Why did the City of Gyöngyös choose to join the European Forum for Urban Security? 

The leadership of Gyöngyös places great emphasis on guaranteeing the security of citizens. The municipality introduced a number of innovative solutions in the past few years. For example, we developed and installed our video-surveillance system, which makes it possible to quickly and efficiently spot motor vehicles by number plate or individuals whose behaviour appears as suspicious. These innovations respond to local issues and the needs of citizens. 

However, we consider it very  important to channel international and European experiences into local security policy planning. We are keen to find common points of interest with other Efus member local authorities in order to facilitate a constant and mutual flow of innovative practices to sort  out common problems. Efus contacted us at the end of last year and in light of their objectives, activities and offer of services, we were convinced that Gyöngyös could largely benefit from joining.

What would you say is the added value of working with other local and regional authorities at the European and international level?

Hungary has been a member of the European Union (EU) since 2004, which means that the EU has become our home in a wider sense. I believe, from a practical point of view, that active participation in building common knowledge and disseminating it to local communities is the best way to benefit from our EU membership. This principle is also valid concerning urban security topics. I am sure that belonging to an efficient professional network such as Efus will contribute to the development of Gyöngyös. Conversely, I do hope that our local practices will be of value for the Efus community.

What are the main security challenges faced by your City?  

We face different types of challenges but we always do our best to overcome them in a cooperative and inclusive manner. One of them is linked with the living conditions of Roma residents.  The main problems this community is faced with are substance abuse, notably new psychoactive drugs, regular breaches of sanitation rules and illegal waste disposal. Further problems that are also related to crime committed by certain members of this group of population and that need effective solutions are the lack of proper education, illiteracy and unsustainable social and housing conditions.

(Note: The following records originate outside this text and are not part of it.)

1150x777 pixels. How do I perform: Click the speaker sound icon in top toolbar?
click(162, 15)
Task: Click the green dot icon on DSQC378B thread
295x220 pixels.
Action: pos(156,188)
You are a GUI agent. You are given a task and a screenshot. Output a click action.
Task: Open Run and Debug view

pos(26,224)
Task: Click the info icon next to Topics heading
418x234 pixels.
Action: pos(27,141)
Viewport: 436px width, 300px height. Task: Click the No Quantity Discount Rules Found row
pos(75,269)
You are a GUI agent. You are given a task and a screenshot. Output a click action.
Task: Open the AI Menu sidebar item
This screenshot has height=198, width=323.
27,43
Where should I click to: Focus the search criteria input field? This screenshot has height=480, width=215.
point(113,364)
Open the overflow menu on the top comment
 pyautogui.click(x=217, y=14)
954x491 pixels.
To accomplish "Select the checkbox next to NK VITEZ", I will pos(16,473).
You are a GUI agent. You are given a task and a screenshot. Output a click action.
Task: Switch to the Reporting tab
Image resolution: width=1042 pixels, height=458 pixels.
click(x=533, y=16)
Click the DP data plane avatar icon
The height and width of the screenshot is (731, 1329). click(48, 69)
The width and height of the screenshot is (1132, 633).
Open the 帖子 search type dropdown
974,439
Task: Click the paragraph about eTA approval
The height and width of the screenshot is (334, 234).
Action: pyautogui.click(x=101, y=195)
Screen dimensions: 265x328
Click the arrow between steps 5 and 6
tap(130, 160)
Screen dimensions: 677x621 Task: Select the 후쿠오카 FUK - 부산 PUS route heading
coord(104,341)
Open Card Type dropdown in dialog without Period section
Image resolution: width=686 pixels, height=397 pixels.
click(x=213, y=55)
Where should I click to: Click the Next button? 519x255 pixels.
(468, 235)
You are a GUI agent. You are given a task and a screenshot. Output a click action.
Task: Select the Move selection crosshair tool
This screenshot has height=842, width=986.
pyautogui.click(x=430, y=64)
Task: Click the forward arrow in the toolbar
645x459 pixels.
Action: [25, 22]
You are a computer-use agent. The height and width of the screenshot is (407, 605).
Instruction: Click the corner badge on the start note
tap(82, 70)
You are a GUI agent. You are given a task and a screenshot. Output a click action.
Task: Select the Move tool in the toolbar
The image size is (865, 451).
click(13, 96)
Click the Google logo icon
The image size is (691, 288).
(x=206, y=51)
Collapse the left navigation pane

Regarding crime, another factor that fuels violent tendencies is the fact that our population is ageing: about a third of  local citizens are over 65. Unfortunately, it is primarily elderly citizens who fall victim to crime.

Another issue is the consequences of the recent acts of war in Ukraine, which are visible in Gyöngyös. We are providing accommodation for refugees in municipal buildings, and with the prolongation of the armed confrontation, we predict that even more Ukrainian refugees will need help in the long run. Their integration in the local community has both a social and a security aspect.

A third key issue is domestic violence, especially violence against women and children. It is indispensable to act to prevent it, especially because it is rarely reported and there is consequently a high latency. Innovative methods are needed to prevent and mitigate acts of domestic or gender based violence, and we are keen to gain knowledge on other European cities’ inspiring practices and experiences.

Your city is interested in the nexus between security, climate change and polarisation, as the effects of climate change can particularly affect vulnerable groups. What is the situation in Gyöngyös and what does the municipality do to prevent the harmful social effects of climate change? 

Gyöngyös has developed a Climate Protection Strategy to curb the negative effects of climate change. The municipality is currently drafting its Sustainable Town Development Strategy with a special emphasis on the use of geothermal energy, public space greening and providing the conditions for sustainable water management. The long-term objective is to make Gyöngyös self-sustaining and climate neutral. 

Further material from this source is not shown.